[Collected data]

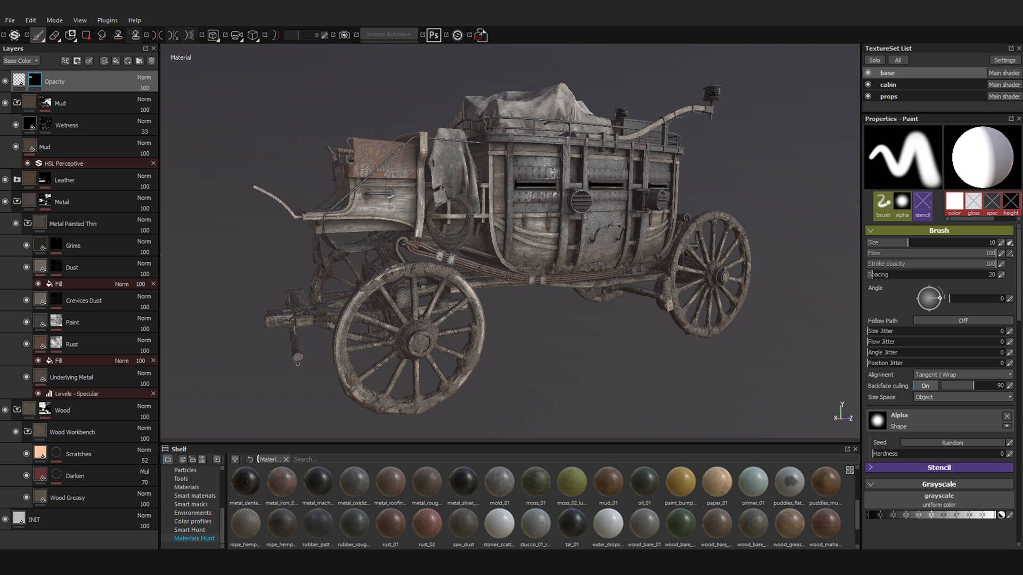The width and height of the screenshot is (1023, 575).
Task: Hide the Opacity layer
Action: tap(5, 80)
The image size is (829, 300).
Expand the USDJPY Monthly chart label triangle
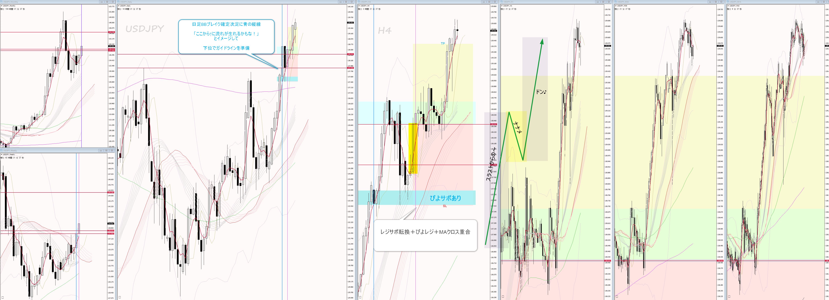tap(2, 6)
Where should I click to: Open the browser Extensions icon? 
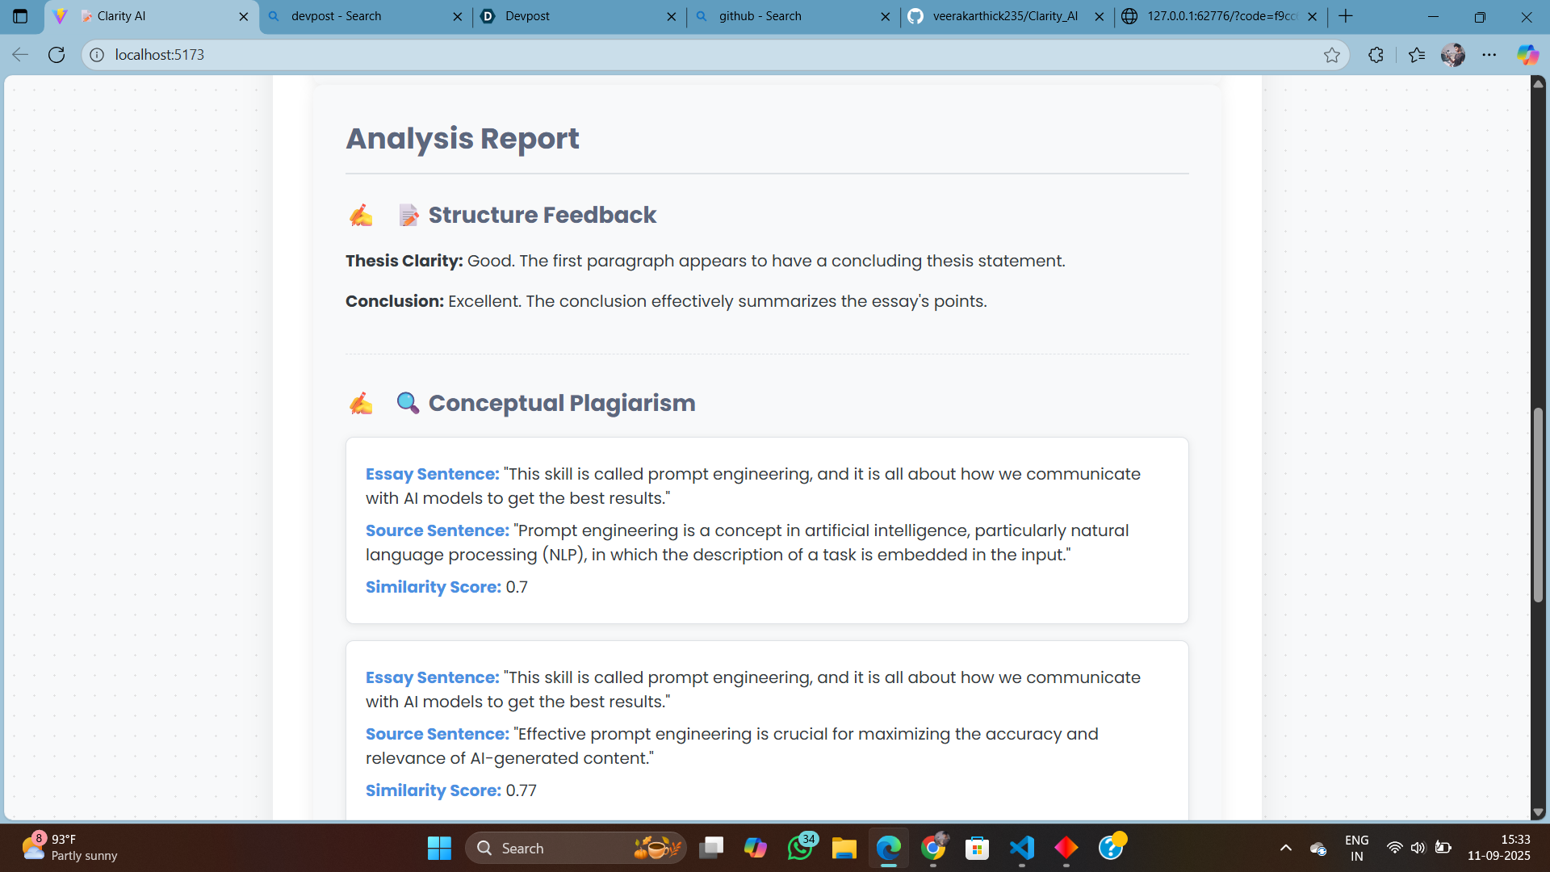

* **Assignment**: The line with "The image size is (829, 300)." and each line after it, through the final line of the data, are to be duplicated exactly, with pictures left out and nothing more included.

* **Result of the task**:
The image size is (829, 300).
Expand the USDJPY Monthly chart label triangle
tap(2, 6)
Where should I click to: Open the browser Extensions icon? 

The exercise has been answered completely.